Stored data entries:
_____

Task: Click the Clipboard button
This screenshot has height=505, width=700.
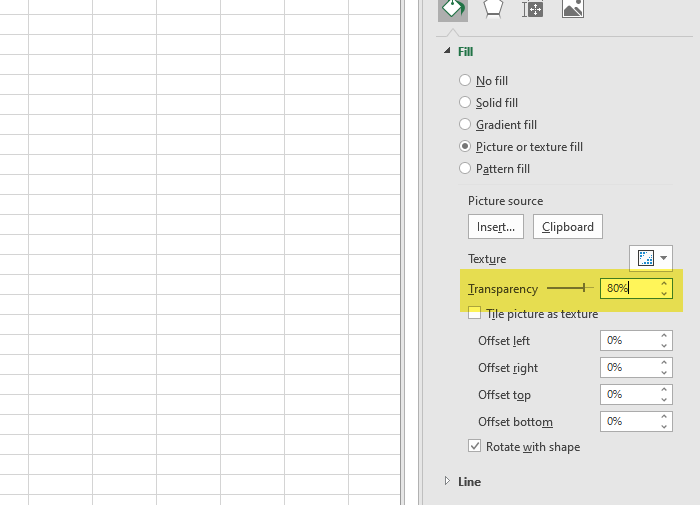Action: click(567, 227)
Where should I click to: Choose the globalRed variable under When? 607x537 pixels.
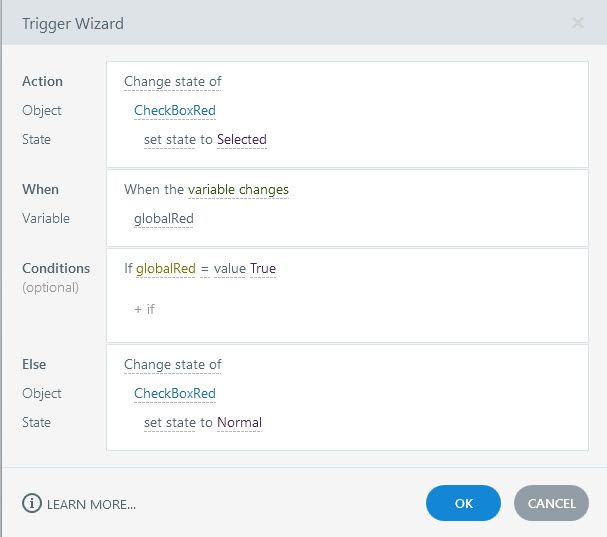click(163, 218)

_____

[TASK TO CARRY OUT]
Return exactly the line containing "This screenshot has height=505, width=700." and every line after it, up to and including the final line of the entries above. Pictures stay out.

[EXERCISE RESPONSE]
This screenshot has height=505, width=700.
Action: click(567, 227)
Where should I click to: Choose the globalRed variable under When? 607x537 pixels.
click(163, 218)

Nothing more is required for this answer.